Advertisement

Bu satırları kaleme aldığımız zaman dilimi içerisinde, 20. yılını kutlamakta olan Çukurova Genç İşadamları Derneği'nin "Bilgi Güçtür" toplantıları serisi kapsamında, Adana'da bulunan ABD'li ünlü iktisatçı Prof. Roubini, Bloomberg HT'nin sorularını yanıtlıyordu. Roubini, röportajda birkaç kez, 2013 yılının küresel ekonomi için ya "kusursuz fırtına" riskinin gözleneceği, ya da bu risk gerçekleşmese de, hayli zor geçecek bir yıl olacağını belirtti. Bu durumda, nisan ayından bu yana konuştuğumuz dört önemli küresel risk, 2013'te de etkisini sürdürecek gibi gözüküyor.
Başkan Obama yeniden seçilmiş olsa da, Cumhuriyetçi Parti ağırlıklı ABD Kongresi'nde, kendisi ve ekibi için, 2013 bütçesi ve federal hazine borç tavanının artırılması açısından zor günler ufukta. Bu nedenle, mahşerin ilk atlısı olarak, ABD ekonomisi için 'mali uçurum Riski'nin yanı sıra, Prof. Roubini'nin de altını çizdiği gibi, ABD ekonomisinin yüzde 2'lik büyüme düzeyine takılmış olması önemli bir risk. Aynı dakikalarda, Bloomberg HT stüdyosunda konuk olan Prof. Dr. Sadi Uzunoğlu da, küresel ekonomi için en büyük riskin sürdürülebilir büyüme sürecine bir türlü geçilememesi olduğunu net olarak vurguladı.

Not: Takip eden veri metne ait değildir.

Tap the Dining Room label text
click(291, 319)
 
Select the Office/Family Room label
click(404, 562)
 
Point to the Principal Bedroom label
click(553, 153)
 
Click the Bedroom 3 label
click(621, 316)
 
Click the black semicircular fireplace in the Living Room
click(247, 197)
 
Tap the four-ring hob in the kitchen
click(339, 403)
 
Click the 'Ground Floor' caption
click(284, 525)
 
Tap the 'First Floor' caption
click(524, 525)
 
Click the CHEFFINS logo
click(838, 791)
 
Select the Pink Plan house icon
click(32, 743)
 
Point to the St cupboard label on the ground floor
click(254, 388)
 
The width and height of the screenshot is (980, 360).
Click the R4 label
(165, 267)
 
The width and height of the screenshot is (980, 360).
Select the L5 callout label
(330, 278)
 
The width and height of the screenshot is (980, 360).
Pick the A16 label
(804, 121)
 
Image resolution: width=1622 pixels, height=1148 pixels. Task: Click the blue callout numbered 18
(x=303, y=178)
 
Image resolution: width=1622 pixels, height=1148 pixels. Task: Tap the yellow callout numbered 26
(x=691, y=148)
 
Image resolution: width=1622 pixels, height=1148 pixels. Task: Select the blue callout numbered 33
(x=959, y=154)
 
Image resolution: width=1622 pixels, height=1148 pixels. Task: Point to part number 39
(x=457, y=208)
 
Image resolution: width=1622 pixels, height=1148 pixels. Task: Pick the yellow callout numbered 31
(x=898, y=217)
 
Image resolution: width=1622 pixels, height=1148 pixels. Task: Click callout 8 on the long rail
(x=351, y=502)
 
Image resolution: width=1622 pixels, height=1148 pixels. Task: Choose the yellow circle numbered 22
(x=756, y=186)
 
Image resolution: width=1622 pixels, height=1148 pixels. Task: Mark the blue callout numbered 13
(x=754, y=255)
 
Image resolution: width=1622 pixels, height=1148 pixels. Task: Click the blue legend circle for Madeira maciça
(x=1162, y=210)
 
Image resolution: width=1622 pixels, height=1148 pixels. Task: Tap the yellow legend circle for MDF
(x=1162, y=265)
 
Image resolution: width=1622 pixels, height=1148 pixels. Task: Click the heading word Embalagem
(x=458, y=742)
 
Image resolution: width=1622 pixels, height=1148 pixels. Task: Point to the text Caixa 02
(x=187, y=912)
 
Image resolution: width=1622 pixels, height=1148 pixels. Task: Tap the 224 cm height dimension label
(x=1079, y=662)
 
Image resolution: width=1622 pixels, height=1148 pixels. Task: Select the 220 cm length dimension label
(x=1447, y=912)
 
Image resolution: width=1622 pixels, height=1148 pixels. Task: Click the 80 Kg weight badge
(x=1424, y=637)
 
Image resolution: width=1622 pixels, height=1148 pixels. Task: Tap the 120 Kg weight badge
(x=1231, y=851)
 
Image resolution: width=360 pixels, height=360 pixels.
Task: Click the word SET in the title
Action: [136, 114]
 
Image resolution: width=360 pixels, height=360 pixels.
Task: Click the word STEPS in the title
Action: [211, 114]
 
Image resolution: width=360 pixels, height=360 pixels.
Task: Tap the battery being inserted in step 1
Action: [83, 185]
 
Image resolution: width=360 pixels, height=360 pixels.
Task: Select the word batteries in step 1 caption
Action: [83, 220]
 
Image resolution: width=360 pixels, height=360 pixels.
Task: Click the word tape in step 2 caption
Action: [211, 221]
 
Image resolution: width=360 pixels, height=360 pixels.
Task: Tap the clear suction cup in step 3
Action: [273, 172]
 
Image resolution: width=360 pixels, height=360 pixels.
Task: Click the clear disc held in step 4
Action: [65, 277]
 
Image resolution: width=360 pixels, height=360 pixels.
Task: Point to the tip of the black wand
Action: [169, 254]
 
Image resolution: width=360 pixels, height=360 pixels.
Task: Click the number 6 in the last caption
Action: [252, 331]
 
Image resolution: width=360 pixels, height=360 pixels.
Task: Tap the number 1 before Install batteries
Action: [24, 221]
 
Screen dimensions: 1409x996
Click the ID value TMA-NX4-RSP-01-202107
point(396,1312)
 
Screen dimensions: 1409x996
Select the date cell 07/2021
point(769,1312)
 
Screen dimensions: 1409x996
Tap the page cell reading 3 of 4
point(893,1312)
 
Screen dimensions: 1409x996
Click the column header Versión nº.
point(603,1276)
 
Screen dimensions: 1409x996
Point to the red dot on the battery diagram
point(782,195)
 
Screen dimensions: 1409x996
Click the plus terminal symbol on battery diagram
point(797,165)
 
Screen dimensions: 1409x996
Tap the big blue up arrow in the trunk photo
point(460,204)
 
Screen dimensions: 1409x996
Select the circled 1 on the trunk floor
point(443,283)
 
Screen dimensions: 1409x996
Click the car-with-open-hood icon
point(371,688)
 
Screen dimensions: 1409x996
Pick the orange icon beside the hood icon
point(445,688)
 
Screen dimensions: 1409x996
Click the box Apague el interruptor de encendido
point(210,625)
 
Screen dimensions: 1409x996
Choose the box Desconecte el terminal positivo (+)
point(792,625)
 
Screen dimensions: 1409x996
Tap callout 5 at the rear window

BÖLGESEL RİSKLER TÜRKİYE'NİN NOT ARTIŞI İÇİN RİSK
Prof. Roubini, röportajda, uluslararası derecelendirme kuruluşu Fitch'in Türkiye'nin notunu artırmasını, Türkiye'nin olumlu yönlerinin daha ağır basmasına bağladı. Bununla birlikte, önümüzdeki hafta çarşamba günü Türkiye'de bir toplantı düzenleyecek olan Moody's için ve ayrıca Standart&Poors için, Roubini, Suriye ve İran gibi bölgesel riskler nedeniyle, Türkiye'nin notunu artırmak konusunda Fitch kadar cesaretli adım atmayabileceklerinin de altını çizdi.
Nitekim, mahşerin atlılarından birisi de, Ortadoğu'daki gerginlik ve petrol fiyatlarının seyri. Prof. Roubini, İsrail'in Gazze'ye düzenlediği son saldırıyı da dikkate alırsak, Ortadoğu'da gerginlik artarsa, petrol ve risk primlerinin de yükseleceğine işaret ediyor. Bu çerçevede, Roubini, cari açığın yanı sıra, iç ve bölgesel politik risklerin de Türkiye açısından önemli riskler oluşturduğunu ifade etti. Bununla birlikte, tam 1 yıl içerisinde Türkiye'nin cari açığının 78.4 milyar dolardan 55.8 milyar dolara indiğinin de farkındayız. Türkiye finansal istikrar, yani cari açık riskini azaltma çabasını sürdürürken, Roubini, sağlam bankacılık sektörü ile tek haneli düzeye düşürülmüş olan enflasyonun da Türk ekonomisinin olumlu yönleri olduğunu vurgulamakta.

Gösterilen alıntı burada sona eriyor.